Restorer Amnon Weinstein in his workshop. For information about ”Violins of Hope” events, concerts and programs, including a downloadable Teacher’s Guide, visit violinsofhoperva.com. (Photo courtesy Virginia Holocaust Museum)
Amnon Weinstein wants to tell the story of the Holocaust, one violin at a time.
“This is the biggest triumph of the Jewish spirit,” says Weinstein, an 82-year-old luthier and restorer, by phone from his workshop in Tel Aviv, Israel. “To me, these violins speak for 6 million people, and there’s nothing stronger than that.”
Weinstein’s “Violins of Hope” project showcases instruments collected and restored in his workshop — violins that were used by Jewish musicians during the Holocaust. These instruments have been authenticated, and their unique, often heart-wrenching stories confirmed, by Amnon and his son, Avshalom, aka Avshi.
“My father was determined to reclaim his lost heritage,” Avshi writes in a statement. “He started locating violins that were played by Jews in the camps and ghettos, painstakingly piecing them back together so they could be brought to life again on the concert stage and serve as a symbol of hope.”
The violins have traveled across the world, visiting U.S. cities such as Cleveland, Los Angeles and Nashville. Now, nearly 60 of these instruments can be seen, and heard, in various venues throughout Richmond.
Weinstein says it all started with his father, Moshe, a Polish master violinist and luthier who collected German-made violins when they were being abandoned by Jewish survivors after World War II. “It was a boycott of Germany, including violins, bows. People would come to my father and say, ‘If you don’t buy this, I will break it.’ So, my father bought them all.”
“Violins of Hope” started 20 years ago when a customer — a survivor of Auschwitz — brought in a violin played in the concentration camp. Weinstein put out a call for more like it, and “it was like a snowball,” he says.
“Amnon was brilliant in naming it the ‘Violins of Hope,’ because it’s so relevant to today’s atmosphere of racial divisions,” says Sam Asher, the executive director at the Virginia Holocaust Museum, which will display selected violins from the collection, along with the Virginia Museum of History & Culture and the Black History Museum and Cultural Center of Virginia. “These instruments represent so many lives, and so many stories about what people went through.”
Some violins were played in camps such as Dachau and Auschwitz. “One of these that we have here is called the Auschwitz violin,” Asher says, “and that ties in with our permanent exhibit on Auschwitz. The violin was played when slave laborers were marched off to their assignments.”
The collaboration between the three museums is unprecedented, Asher says, but it takes three venues to address this topic. “It gave us three different locations, all with different stories we could tell,” he says. “The Holocaust is such a difficult topic. So hard to grasp, these big numbers — like 500,000 children who were murdered. It’s so hard to understand. But if you can hear or see the story of one violin, if you can hear the violins played in concert, it can affect you and it’s something you’ll carry for the rest of your life.”

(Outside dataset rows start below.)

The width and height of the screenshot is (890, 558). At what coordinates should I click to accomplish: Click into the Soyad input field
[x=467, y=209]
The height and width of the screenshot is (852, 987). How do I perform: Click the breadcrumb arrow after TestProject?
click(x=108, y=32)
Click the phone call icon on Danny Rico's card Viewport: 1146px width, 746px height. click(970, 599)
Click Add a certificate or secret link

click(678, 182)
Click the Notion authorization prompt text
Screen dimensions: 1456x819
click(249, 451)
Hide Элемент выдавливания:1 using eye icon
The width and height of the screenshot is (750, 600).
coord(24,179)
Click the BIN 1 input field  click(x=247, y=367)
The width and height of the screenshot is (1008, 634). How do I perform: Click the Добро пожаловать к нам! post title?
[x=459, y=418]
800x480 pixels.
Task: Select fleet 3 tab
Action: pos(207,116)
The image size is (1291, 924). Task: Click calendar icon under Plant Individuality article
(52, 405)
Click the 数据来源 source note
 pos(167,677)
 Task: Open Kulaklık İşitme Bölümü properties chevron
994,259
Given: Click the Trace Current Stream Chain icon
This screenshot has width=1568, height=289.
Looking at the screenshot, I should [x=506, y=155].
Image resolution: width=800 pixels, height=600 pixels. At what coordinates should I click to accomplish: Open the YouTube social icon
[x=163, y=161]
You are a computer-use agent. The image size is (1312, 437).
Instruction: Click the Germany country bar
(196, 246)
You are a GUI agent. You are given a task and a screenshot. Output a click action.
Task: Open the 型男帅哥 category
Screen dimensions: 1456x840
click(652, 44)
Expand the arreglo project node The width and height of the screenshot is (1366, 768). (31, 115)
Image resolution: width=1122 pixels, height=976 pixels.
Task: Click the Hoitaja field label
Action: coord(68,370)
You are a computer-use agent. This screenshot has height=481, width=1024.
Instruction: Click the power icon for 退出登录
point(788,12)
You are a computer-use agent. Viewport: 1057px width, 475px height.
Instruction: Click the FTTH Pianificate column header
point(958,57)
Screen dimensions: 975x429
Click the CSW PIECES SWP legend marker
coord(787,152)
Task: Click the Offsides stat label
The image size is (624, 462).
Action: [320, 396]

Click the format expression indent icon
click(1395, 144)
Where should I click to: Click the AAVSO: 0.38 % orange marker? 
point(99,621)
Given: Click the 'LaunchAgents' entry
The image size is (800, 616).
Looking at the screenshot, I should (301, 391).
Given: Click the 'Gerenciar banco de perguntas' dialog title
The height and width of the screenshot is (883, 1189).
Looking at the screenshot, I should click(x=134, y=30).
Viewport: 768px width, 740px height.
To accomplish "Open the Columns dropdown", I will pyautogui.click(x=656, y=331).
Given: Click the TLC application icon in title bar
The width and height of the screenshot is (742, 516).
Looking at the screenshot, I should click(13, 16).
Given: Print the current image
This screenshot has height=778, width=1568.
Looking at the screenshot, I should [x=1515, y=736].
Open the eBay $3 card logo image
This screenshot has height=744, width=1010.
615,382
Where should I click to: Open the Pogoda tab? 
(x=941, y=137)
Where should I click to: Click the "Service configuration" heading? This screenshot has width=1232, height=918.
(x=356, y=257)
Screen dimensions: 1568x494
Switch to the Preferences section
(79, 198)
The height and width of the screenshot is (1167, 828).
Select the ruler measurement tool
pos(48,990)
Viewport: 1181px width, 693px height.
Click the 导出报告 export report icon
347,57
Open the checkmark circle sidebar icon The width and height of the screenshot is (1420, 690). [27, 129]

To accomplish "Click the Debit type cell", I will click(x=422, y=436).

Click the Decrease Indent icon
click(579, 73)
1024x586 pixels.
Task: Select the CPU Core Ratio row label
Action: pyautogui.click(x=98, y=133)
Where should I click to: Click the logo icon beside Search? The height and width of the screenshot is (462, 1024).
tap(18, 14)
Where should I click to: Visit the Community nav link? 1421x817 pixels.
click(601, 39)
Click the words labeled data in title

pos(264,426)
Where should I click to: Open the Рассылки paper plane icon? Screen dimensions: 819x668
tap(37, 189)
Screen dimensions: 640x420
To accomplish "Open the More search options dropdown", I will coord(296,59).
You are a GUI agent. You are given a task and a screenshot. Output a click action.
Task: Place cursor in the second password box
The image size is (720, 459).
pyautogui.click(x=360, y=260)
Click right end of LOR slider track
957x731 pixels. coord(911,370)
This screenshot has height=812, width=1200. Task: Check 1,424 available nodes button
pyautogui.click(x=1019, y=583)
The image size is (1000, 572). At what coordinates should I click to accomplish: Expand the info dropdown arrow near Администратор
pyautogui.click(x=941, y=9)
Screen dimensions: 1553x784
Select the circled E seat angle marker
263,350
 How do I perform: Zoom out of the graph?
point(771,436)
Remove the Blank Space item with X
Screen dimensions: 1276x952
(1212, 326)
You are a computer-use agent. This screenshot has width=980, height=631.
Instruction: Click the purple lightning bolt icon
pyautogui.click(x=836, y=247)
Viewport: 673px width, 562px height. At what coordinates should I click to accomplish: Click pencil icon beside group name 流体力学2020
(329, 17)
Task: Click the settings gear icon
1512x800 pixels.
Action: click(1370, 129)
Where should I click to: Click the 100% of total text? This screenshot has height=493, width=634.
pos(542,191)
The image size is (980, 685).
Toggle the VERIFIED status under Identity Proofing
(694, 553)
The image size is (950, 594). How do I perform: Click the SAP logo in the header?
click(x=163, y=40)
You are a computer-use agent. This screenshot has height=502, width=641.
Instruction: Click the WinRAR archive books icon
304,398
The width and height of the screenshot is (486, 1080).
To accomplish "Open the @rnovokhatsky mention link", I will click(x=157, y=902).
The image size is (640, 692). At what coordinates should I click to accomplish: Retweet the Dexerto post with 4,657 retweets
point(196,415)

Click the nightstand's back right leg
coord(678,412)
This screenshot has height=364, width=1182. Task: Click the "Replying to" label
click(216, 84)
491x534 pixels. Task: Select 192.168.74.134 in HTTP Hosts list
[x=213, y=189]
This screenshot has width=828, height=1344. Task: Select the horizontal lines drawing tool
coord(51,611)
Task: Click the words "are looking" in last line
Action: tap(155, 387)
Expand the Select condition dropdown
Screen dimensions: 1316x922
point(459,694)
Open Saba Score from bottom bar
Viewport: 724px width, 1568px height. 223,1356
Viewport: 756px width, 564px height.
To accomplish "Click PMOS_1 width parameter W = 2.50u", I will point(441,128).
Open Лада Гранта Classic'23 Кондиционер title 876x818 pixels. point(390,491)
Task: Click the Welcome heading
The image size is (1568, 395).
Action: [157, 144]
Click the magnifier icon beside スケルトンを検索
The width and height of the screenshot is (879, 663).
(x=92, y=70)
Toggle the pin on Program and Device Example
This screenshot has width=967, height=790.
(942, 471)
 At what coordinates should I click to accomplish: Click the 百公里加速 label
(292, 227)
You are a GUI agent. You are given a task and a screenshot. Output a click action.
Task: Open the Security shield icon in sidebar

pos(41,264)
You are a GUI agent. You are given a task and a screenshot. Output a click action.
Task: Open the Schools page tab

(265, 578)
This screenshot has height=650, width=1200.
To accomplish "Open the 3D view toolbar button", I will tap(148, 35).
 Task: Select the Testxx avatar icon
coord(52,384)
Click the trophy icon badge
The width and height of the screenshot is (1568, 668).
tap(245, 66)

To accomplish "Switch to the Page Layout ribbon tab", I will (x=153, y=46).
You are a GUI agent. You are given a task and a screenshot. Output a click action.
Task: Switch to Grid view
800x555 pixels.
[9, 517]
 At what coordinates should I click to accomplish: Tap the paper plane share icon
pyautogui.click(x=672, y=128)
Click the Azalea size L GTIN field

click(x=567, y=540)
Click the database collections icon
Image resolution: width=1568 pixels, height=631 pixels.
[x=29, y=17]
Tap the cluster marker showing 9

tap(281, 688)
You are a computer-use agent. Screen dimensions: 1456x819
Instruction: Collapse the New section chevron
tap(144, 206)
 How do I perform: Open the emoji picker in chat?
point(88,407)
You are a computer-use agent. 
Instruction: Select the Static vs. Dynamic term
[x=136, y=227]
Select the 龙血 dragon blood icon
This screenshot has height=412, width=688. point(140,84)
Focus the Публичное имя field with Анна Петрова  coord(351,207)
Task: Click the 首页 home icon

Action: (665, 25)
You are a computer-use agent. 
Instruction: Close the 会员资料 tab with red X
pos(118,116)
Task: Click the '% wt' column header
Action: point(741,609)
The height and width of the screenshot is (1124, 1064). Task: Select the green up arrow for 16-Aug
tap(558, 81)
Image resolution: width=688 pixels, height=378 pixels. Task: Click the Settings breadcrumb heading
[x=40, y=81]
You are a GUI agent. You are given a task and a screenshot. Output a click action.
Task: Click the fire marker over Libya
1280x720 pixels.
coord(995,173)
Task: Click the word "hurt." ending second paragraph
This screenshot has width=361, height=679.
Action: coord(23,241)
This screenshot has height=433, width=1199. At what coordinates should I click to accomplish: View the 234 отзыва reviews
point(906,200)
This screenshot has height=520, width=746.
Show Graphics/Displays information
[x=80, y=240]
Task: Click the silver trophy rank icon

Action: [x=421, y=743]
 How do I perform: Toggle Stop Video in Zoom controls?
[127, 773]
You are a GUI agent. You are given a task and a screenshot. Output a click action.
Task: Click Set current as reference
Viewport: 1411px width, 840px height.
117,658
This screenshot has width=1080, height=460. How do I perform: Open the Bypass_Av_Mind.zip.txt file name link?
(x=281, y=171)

“For me, every violin, I’m restoring it and creating new evidence,” Weinstein says. “And when people hear it, they can hear it taking its life back. This is proof that you can’t break the spirit of people.”
The Richmond Symphony featured the instruments in concerts at the Cathedral of the Sacred Heart and St. Mary’s Catholic Church earlier in September. Avshi was in attendance, along with local Holocaust survivors.
The violins will also be featured in concerts slated for the Weinstein JCC on Sept. 26 (now sold out), Congregation Beth Ahabah on Oct. 17, and the Virginia Museum of History & Culture on Oct. 24.
The concerts and the diversity of venues — concert halls, synagogues, churches — are “a must” to host the violins, Weinstein says. “The violin must be in the hands of the violin player, and not in the closet. Because the violin can speak. Because every violin has another story to tell.”